Yes, there are golfers who cheat. But generally, they are businessmen who confuse the laws of business with the laws of golf. When a professional golfer commits a rules infraction, he calls it on himself. Even if it means he will take a two-shot penalty. Even if it means, like Ian Woosnam in the 2001 British Open, that it might cost him a major championship. Now if only Bernie Madoff had stood up the minute he broke the law and said: "You know what? I seem to have created a Ponzi scheme."  How different the world might be today. Especially the New York Mets.

Jean Van de Velde, Scotland

It is a difficult fact of our modern world that money can turn reasonable people into venal ogres. Golf can too. But for different reasons. For too many business people, the lure of lucre enters their lifeblood to such an extent that everything revolves around the cash. The businessman's cash, that is. The golfer wants to do something great. Just once. It could be a five-wood that goes 220 yards over a ravine and finishes next to the pin.
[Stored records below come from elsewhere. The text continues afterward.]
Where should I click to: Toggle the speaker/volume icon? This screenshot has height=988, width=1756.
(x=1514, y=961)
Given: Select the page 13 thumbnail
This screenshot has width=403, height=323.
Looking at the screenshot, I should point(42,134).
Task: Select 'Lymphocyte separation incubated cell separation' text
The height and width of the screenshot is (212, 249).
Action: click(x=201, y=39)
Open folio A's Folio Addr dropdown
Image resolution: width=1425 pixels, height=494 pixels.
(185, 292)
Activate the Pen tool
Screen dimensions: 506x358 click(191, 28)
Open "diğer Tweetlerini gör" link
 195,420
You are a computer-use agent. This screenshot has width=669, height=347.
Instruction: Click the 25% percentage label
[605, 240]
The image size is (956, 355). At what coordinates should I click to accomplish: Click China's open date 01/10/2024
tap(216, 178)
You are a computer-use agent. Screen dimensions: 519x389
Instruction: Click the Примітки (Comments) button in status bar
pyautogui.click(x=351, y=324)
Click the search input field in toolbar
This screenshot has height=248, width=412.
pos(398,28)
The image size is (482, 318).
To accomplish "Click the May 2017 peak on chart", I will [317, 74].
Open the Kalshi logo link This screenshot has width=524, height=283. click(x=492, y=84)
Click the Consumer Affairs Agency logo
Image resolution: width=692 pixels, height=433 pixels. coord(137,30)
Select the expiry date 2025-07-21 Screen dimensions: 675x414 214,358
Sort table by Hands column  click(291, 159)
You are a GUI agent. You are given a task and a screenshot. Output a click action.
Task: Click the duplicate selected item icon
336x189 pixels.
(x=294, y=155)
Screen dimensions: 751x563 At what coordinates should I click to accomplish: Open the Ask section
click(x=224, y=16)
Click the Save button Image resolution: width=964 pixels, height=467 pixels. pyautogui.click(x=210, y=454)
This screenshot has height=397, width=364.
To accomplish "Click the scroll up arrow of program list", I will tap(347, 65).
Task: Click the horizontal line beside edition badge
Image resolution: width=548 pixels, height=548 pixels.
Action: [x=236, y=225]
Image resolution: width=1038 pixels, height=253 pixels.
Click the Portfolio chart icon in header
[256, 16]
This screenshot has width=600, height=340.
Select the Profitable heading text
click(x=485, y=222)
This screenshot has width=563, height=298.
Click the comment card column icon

It could be a bunker shot that sprays him with sand but settles softly two feet from the hole. It could be to experience the feeling of making a 50-foot putt that breaks three times. Business doesn't often allow for that kind of glory. Which is why many business people wish they'd have been good enough to become professional golfers.

Talk to any golfer who has given up golf and very, very few will tell you: "Oh, I wasn't very good." Or, "I couldn't stand being outside all day." Instead, they'll talk about family, time, perhaps even money. In contrast, most of those in the business world come to a point where business means less and life means more. This doesn't mean that business stinks. It means that there comes a time when it's less fun to double-cross an adversary, less fun to outsmart a usurper, and a lot less fun to sit through quarterly numbers meetings. There never comes a time when it's less fun to hit a searing drive into a fairway narrower than a fundamentalist's mind, or a 4-iron 190 yards to a green surrounded by water.

Jean Van de Velde, Scotland

It's no coincidence that most people are far happier out on the golf course than in the office. It isn't merely that golf is slightly more fun. It's that few architects have ever succeeded in making offices palatable places to breathe. Or even be. Many a conference room has no windows. Yes, it's cost effective. It's also numbing to the eyes, the lungs and the mind. When the sun is beating down on you on the ninth tee at Troon North, you are grateful just to be alive. When the sun is beating down outside and your sales figures are taking a beating from a consultant in a room the size of an NFL lineman's thumb, gratitude is not the first thing that comes to mind.

Business and golf share a common tradition: drinks. After you conclude a business deal, you often celebrate with your clients. But, as you celebrate, your mind is still racing around the issues: How are we going to staff this new venture? Can we complete it on time? Will their lawyers and our lawyers be able to agree before, say, another three months? This is a qualitatively different experience from drinks at the 19th hole. There, all have given of their best. Everyone wants to talk about their good shots, their bad shots, and their totally and utterly ridiculous shots. At some time during the drinks, one of your group will look at everyone else, sip his or her fine Honig Cabernet Sauvignon and offer: "Wasn't that a great day?" Everyone will raise their glasses and agree.